**Exercise description**.
From the entries below, copy every line that holds the word "computer".
Top of Given information
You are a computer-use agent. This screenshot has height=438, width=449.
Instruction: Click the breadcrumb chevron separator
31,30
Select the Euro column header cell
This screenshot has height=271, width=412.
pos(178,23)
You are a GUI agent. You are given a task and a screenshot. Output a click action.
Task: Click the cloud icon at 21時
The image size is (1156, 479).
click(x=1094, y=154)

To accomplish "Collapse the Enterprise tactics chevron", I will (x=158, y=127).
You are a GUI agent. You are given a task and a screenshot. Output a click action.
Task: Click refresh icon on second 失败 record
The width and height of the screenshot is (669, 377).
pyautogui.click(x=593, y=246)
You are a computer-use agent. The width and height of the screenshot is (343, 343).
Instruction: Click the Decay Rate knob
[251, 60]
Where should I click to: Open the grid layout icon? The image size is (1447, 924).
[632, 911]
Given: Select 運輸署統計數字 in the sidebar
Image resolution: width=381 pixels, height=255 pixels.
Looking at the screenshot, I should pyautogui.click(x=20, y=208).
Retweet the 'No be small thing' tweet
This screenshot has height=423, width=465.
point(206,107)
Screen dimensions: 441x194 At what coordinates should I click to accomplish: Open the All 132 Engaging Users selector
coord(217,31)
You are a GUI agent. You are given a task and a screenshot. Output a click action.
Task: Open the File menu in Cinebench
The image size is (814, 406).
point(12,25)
Bottom of Given information
Top of Given information
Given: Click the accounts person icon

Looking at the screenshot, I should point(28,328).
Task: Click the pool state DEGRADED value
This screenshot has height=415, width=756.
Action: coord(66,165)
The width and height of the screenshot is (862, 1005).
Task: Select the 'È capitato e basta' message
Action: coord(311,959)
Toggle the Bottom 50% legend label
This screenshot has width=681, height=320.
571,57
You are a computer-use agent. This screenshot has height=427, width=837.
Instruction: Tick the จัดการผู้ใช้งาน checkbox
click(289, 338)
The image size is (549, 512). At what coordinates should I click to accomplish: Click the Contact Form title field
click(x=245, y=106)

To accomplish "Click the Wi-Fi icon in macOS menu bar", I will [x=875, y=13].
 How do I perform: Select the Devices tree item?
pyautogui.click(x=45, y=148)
Bottom of Given information
Top of Given information
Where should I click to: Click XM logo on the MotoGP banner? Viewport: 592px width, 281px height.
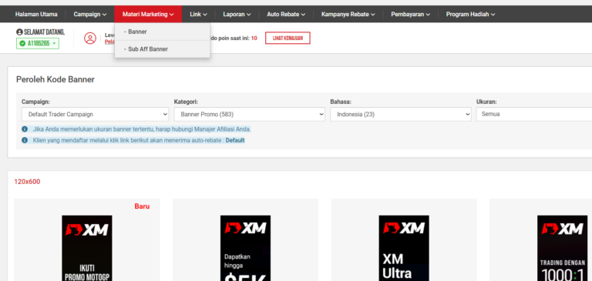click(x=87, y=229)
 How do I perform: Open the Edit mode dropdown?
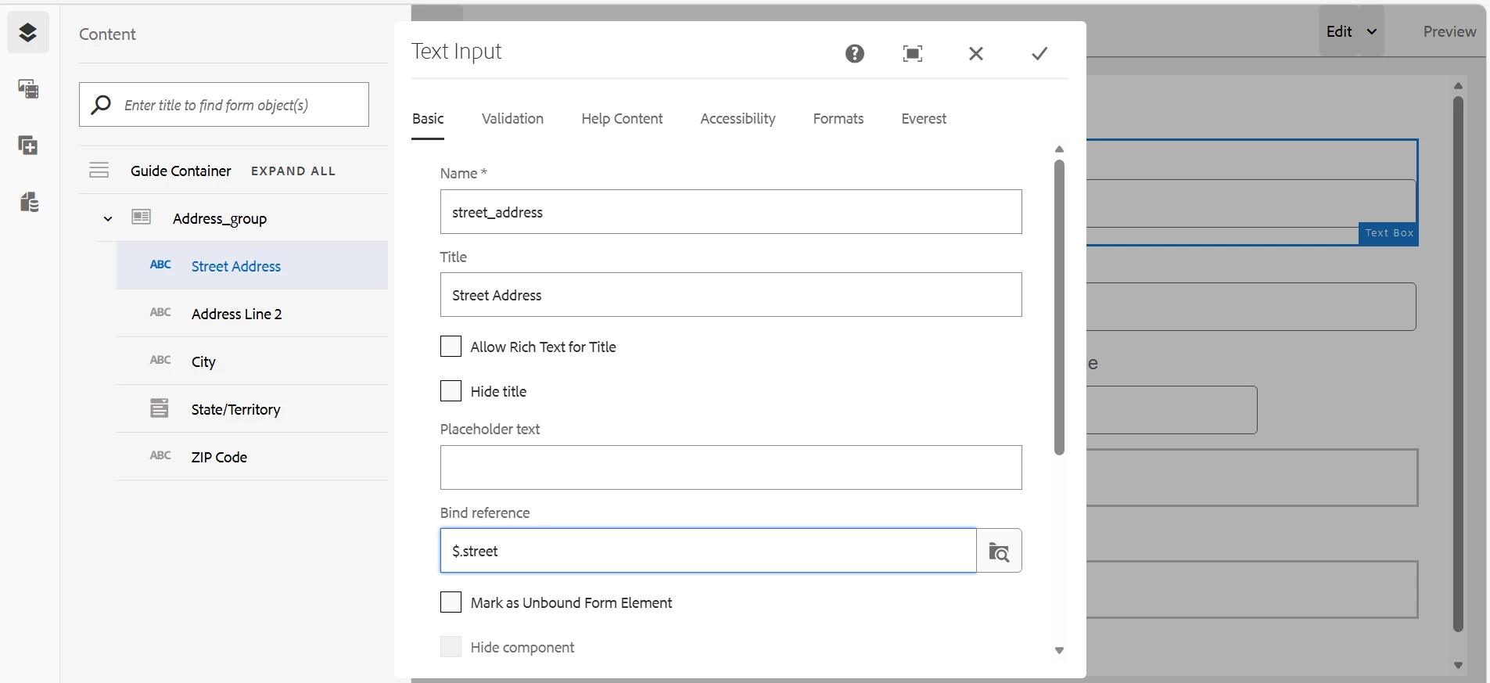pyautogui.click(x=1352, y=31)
Bottom of Given information
**Task answer**.
You are a computer-use agent. This screenshot has height=438, width=449.
You are a computer-use agent. The width and height of the screenshot is (343, 343).
You are a computer-use agent. This screenshot has height=427, width=837.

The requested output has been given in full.